* Activity 1
Reproduce everything in the ovarian cancer text from "Ovarian cancer develops" down to "be malignant (cancerous).".
* Activity 2
According to the ovarian cancer text, what is the most common symptom once the disease goes undetected and untreated?
* Activity 3
Write the next part of the ovarian cancer text, picking up after its last sentence.

* Source text
--- START ---
Ovarian cancer develops when cell growth malfunctions in the cells of one or both of a woman's two ovaries. These malfunctioning cells, called cancer cells, do not die but continue to multiply in a disorderly manner. Over time they can form a mass which may be malignant (cancerous).
Who is at risk
There are no known causes of ovarian cancer. Women with a family history of ovarian, breast and/or colon cancer are at an increased risk of developing ovarian cancer, potentially due to a mutation of the BRCA1 or BRCA2 genes. Childbirth and the use of oral contraceptives appear to decrease the risk of developing ovarian cancer
Signs and Symptoms
The early signs of ovarian cancer might include vague and persistent digestive disturbances such as stomach distention, discomfort and gas. If it remains undetected and untreated, other symptoms appear. The most common one is an enlarged abdomen. The swelling is caused by a collection of fluid contained within the tumour (called a cyst). Other symptoms of ovarian cancer can be difficulty eating/feeling full very quickly, needing to pass urine more frequently and/or feelings of urgency, frequent heartburn, upset stomach or indigestion, pain during sexual intercourse, abnormal vaginal bleeding, change in bowel habits (e.g. - constipation), tiredness, and back pain.
--- END ---
* Record extracts
--- START ---
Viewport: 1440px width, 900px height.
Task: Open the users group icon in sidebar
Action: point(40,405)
--- END ---
--- START ---
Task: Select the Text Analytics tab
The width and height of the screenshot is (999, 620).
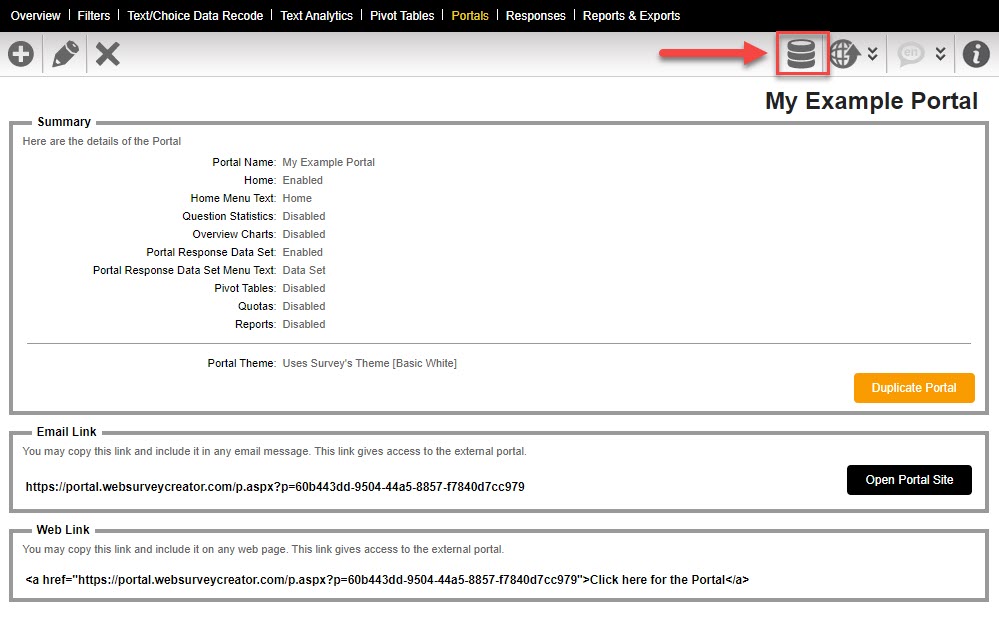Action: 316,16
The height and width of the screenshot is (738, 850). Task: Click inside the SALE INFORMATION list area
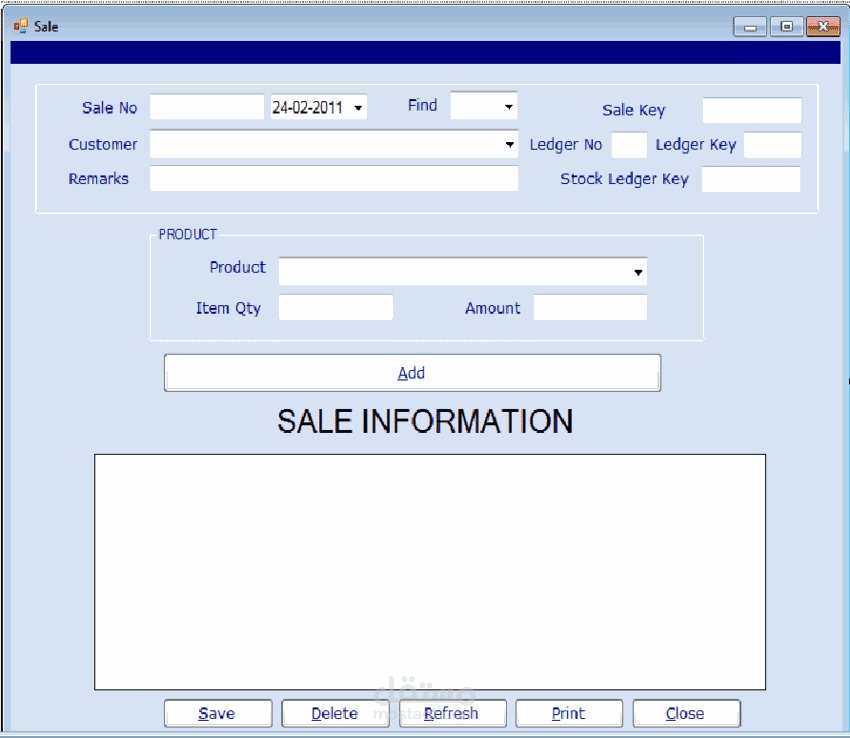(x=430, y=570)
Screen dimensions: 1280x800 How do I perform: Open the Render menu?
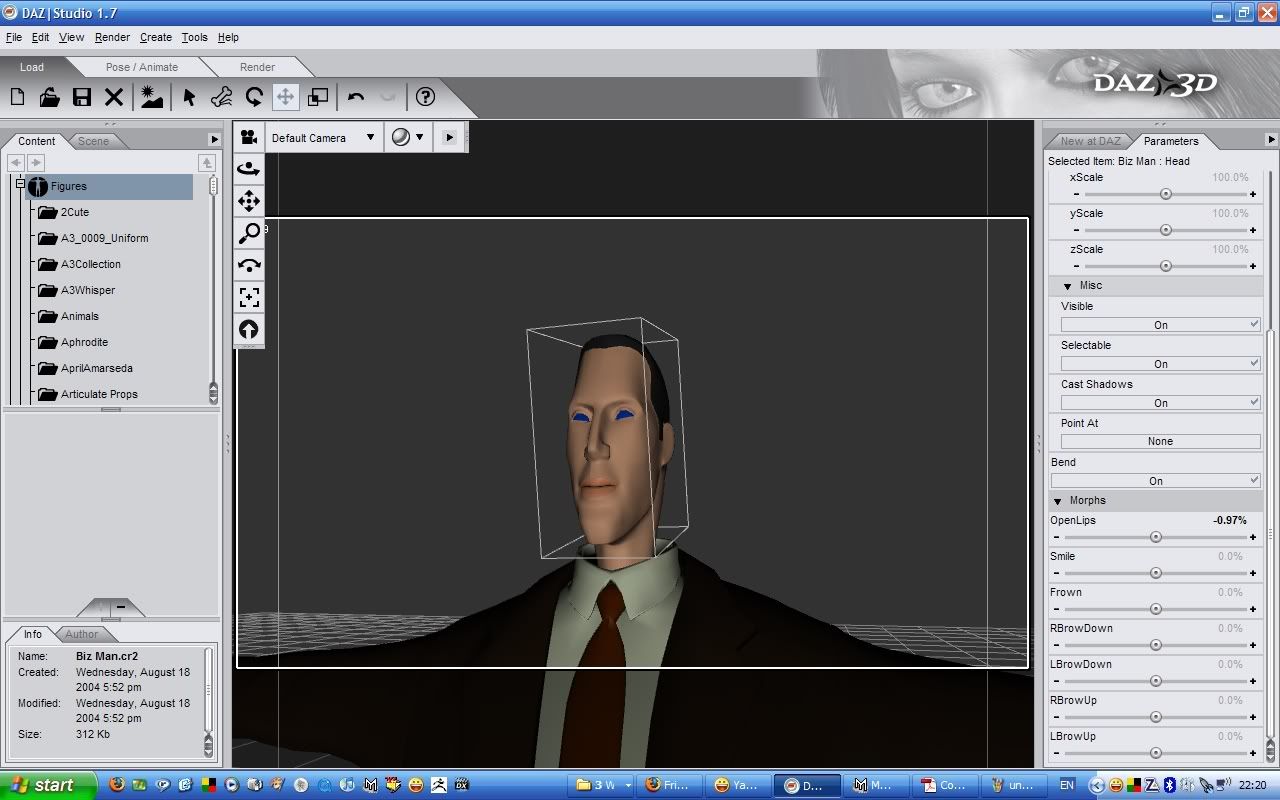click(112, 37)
--- END ---
* Task output 1
Ovarian cancer develops when cell growth malfunctions in the cells of one or both of a woman's two ovaries. These malfunctioning cells, called cancer cells, do not die but continue to multiply in a disorderly manner. Over time they can form a mass which may be malignant (cancerous).

* Task output 2
An enlarged abdomen.

* Task output 3
Any factor that lowers your risk of developing a disease is known as a protective factor. These factors do not guarantee that a disease will not develop. Different cancers have different protective factors. Protective factors for ovarian cancer prevention include:
- Pregnancy - a woman who has children has a lower risk of developing ovarian cancer than a woman who has had no children. The risk gets lower with each pregnancy.
- Breastfeeding - women who breastfeed their children have a lower risk of developing ovarian cancer than women who do not breastfeed; the longer you breastfeed your child, the lower your risk.
- Oral Contraceptives - or the "pill" as it is known, will decrease your risk for developing ovarian cancer especially if used for a number of years.
- Gynecologic Surgery - women who have had tubal ligation surgery, or a hysterectomy for medical reasons may be at decreased risk for ovarian cancer.
- Diet - There is evidence to suggest that women who eat a low-fat diet, high in fruits and vegetables may have a lower risk of developing ovarian cancer.
There is no reliable, routine screening recommended for ovarian cancer. However, your doctor may recommend that you have one of the following tests:
- Pelvic Exam - in which a medical practitioner inserts a gloved hand into your vagina and places the other hand on your abdomen. S/he is able to feel for any abnormalities in the size or shape of your uterus and ovaries.
- Transvaginal Ultrasound - in which an ultrasound probe is placed in your vagina to create an image of your ovaries.
- CA-125 Blood Test - a blood test which is elevated may indicate the presence of ovarian cancer. This test can be elevated for reasons other than ovarian cancer, and you can also have normal levels and still have ovarian cancer. For this reason this test is NOT recommended as a screening test for ovarian cancer.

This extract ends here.